To complete this assignment, follow the directions below:
- Download the data prepared for this assignment from here.
This data was prepared using the following steps:
- Yelp data was downloaded for categories = ‘coffee’. This data covers Fulton, DeKalb, Clayton, Cobb, and Gwinnett counties.
- American Community Survey 5-Year Estimate for 2019 was downloaded
for the counties specified above. It contains
- median annual household income (hhincome)
- percent residents under poverty (pct_pov)
- percent residents who self-identify as white (pct_white)
- total population (race.tot).
- log-transformed version of median annual household income (hhincome_log)
- log-transformed version of percent residents under poverty (pct_pov_log)
- The two data are spatially joined. After joining, a few additional
columns were generated, including
- the number of businesses (yelp_n)
- average rating (avg_rating)
- number of reviews (review_count)
- log of the number of reviews (review_count_log)
- average price (avg_price)
- Using this data, re-create the following plots as closely as
possible. Make sure you provide the code you wrote to generate the plot.
When you re-create them, you DO NOT need to make plots aesthetics
similar.

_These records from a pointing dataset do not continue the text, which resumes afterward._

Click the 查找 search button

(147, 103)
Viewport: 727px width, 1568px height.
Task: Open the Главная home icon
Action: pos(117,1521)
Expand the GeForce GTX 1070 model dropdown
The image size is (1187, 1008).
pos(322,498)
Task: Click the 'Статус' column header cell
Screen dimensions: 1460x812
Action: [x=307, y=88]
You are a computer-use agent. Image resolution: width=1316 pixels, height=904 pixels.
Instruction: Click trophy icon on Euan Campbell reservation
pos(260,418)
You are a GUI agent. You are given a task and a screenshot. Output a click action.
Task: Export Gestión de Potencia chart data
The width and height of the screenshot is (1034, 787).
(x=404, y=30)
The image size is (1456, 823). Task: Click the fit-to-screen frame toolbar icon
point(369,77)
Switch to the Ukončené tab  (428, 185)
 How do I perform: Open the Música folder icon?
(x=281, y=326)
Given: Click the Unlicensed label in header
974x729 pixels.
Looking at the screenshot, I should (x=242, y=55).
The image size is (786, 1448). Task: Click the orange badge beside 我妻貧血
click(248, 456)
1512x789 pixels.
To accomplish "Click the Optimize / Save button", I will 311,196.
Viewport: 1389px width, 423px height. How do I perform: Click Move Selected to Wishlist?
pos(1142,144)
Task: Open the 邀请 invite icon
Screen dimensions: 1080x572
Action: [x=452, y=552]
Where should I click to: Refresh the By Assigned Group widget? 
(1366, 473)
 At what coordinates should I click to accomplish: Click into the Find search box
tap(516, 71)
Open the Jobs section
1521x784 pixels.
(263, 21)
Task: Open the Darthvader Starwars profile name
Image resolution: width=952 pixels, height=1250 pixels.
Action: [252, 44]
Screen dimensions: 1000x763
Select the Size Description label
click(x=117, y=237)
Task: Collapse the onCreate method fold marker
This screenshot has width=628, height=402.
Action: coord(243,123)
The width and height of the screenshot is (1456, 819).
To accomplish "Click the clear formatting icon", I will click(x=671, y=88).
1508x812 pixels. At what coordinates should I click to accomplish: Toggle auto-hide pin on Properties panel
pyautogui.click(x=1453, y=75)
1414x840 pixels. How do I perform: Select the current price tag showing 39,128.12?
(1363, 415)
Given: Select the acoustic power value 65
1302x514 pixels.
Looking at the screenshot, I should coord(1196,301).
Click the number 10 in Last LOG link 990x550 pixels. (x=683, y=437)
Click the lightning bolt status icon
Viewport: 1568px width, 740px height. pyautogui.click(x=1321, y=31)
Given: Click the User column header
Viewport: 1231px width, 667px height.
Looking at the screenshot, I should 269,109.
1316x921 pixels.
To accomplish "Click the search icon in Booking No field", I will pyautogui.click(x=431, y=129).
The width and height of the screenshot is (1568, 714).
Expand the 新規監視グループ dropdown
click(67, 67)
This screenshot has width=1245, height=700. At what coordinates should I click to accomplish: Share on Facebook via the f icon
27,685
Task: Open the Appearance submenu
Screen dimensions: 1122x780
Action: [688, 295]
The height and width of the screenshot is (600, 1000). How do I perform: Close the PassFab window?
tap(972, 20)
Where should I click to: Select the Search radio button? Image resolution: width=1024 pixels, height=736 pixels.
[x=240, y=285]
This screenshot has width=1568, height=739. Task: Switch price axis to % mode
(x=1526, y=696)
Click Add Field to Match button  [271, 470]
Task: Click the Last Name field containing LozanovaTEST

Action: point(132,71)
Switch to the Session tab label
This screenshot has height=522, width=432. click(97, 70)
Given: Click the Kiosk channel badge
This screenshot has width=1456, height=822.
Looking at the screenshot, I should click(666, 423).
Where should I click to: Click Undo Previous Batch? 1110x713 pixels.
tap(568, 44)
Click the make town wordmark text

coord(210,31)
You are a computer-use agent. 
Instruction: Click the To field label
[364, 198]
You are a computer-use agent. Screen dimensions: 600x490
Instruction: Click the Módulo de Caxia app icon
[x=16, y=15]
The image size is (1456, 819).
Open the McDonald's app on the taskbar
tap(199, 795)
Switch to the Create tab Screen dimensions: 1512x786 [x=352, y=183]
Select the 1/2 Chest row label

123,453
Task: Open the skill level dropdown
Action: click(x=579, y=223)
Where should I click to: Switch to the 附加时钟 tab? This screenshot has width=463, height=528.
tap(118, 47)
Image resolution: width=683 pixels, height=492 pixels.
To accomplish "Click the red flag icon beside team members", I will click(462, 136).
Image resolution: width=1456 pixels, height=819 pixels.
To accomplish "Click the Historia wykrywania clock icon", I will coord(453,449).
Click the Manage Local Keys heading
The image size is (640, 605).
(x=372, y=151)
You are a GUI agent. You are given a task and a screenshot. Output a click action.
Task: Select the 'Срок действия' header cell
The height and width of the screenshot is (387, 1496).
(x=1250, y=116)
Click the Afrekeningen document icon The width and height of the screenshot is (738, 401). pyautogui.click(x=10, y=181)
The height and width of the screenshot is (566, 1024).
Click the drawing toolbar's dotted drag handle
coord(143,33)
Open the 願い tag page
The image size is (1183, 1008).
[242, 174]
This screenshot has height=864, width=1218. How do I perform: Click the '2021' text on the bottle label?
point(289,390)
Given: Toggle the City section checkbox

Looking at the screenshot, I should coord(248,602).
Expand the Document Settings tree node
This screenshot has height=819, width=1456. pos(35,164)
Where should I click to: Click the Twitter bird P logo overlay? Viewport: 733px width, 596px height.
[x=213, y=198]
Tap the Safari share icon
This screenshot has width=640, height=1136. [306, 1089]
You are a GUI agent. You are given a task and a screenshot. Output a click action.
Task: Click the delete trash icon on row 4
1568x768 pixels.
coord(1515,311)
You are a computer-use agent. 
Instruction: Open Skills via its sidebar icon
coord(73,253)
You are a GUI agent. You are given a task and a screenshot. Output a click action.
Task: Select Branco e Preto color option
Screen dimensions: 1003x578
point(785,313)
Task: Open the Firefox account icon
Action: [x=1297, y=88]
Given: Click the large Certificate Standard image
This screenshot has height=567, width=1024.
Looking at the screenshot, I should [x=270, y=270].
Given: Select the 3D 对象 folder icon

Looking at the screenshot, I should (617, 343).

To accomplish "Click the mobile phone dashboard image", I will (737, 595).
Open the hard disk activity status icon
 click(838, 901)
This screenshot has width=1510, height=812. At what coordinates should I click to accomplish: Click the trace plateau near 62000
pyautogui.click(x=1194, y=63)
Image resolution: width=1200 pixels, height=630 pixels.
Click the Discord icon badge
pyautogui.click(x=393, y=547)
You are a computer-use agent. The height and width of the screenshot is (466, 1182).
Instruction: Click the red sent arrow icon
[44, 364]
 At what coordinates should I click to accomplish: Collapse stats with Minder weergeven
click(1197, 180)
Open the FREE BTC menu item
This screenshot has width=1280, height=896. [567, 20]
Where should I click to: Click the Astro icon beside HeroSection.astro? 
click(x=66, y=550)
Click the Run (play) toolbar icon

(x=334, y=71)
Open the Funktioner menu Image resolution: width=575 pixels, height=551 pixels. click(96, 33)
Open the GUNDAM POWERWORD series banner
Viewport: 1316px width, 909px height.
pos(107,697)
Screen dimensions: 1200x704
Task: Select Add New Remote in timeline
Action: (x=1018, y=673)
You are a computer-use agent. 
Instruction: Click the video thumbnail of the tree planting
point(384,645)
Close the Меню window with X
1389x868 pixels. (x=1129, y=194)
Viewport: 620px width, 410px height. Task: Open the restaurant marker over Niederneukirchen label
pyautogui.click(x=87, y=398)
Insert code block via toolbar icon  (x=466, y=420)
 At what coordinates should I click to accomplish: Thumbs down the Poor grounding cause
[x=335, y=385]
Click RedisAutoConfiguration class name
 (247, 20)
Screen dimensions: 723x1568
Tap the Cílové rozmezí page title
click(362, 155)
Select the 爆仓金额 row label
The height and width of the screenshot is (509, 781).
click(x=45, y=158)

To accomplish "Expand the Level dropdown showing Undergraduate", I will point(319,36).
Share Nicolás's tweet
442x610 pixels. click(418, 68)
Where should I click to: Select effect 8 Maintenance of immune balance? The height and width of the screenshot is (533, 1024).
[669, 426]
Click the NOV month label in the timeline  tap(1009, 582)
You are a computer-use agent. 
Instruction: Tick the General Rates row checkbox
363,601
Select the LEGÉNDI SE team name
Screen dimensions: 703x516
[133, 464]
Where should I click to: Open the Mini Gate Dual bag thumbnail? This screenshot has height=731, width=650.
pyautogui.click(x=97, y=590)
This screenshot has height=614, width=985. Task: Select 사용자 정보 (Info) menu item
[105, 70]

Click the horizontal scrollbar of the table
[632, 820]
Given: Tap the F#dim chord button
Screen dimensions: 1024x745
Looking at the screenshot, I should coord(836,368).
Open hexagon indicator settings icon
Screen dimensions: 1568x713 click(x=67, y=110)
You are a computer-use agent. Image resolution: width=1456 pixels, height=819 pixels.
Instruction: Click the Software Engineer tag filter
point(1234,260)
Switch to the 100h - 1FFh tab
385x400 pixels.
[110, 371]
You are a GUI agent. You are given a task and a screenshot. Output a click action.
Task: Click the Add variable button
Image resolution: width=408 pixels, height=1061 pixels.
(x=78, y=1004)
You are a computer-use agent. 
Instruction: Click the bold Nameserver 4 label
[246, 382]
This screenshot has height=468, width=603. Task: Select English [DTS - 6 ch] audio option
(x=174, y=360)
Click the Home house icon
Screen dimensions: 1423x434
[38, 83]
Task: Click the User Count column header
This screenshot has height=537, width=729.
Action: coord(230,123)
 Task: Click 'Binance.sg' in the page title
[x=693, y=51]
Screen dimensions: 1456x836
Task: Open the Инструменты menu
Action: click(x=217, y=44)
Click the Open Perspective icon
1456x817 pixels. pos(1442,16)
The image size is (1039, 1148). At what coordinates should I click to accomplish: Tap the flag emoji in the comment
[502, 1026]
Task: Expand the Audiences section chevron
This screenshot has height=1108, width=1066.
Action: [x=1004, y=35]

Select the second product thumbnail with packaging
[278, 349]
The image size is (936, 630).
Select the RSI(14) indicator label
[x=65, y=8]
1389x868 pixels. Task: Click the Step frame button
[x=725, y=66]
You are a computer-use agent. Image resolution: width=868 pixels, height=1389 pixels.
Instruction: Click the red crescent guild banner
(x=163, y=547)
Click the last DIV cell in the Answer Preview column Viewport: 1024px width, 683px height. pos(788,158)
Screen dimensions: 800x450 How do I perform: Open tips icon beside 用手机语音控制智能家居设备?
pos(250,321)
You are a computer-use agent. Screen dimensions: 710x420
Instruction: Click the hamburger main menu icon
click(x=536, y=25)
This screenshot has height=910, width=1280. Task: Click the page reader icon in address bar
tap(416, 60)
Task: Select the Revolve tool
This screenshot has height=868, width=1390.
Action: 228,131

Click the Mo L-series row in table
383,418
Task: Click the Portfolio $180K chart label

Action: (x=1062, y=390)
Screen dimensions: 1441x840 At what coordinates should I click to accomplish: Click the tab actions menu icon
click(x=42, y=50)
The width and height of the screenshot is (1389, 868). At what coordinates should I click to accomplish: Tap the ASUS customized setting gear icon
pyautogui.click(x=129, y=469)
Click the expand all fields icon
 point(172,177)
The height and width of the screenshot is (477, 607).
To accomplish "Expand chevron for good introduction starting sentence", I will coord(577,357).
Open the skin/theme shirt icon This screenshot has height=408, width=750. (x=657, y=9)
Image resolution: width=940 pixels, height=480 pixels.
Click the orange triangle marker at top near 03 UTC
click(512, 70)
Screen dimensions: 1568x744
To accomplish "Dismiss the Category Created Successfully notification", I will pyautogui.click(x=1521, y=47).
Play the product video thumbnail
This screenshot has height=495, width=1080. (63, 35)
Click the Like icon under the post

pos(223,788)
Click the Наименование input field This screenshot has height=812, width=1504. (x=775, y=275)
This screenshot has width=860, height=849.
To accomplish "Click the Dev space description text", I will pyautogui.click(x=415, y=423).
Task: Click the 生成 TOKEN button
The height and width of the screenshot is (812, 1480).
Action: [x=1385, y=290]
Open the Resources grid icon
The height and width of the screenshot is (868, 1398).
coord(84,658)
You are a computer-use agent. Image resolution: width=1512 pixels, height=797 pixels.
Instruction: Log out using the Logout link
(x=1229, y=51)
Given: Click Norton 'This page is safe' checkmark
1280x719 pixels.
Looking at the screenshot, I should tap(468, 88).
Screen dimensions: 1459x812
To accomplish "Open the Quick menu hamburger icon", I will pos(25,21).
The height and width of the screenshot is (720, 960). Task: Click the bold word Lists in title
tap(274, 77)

For example,
- When custom color is used, the choice of colors do not matter as long as you use appropriately use some custom colors of your choice to display the designated data;
- When opacity is used, the actual level of opacity doesn’t matter as long as a reasonable level of opacity is applied.
- Other minor aesthetics (e.g., aspect ratio of plots) do not matter. If you want to modify them for aesthetics, feel free to do so.
- For each of the plot, write a few sentences to describe your findings.
Plot 1.
Variables used - avg_rating, hhincome
Plot 2.
Variables used - avg_rating, hhincome, county
Plot 3.
Variables used - review_count_log, hhincome, county, pct_white
Plot 4.
Variables used - pct_pov_log, hhincome, pct_white, race.tot,
review_count_log, county
Hint: I used pivot_longer() to create Plot
4.
Logistics
- Write your report and R code in a R Markdown document.
- Use the Knit button in R Studio to render it as a HTML document.
- Publish the rendered document to RPubs.
- Submit the URL of the RPubs document through Canvas by 10/10/2022 Monday midnight (11:59 PM on Monday).
- To submit, go to Canvas > Assignments > Mini assignment 4.
- Grades and feedback will be posted through Canvas.
Notes
Try Knitting your R Markdown document and publishing it on RPubs early. This is to ensure you’d have time to troubleshoot if you encounter technical issues.
You can always replace a published document (i.e., republish) or delete the existing one and publish it as a new document.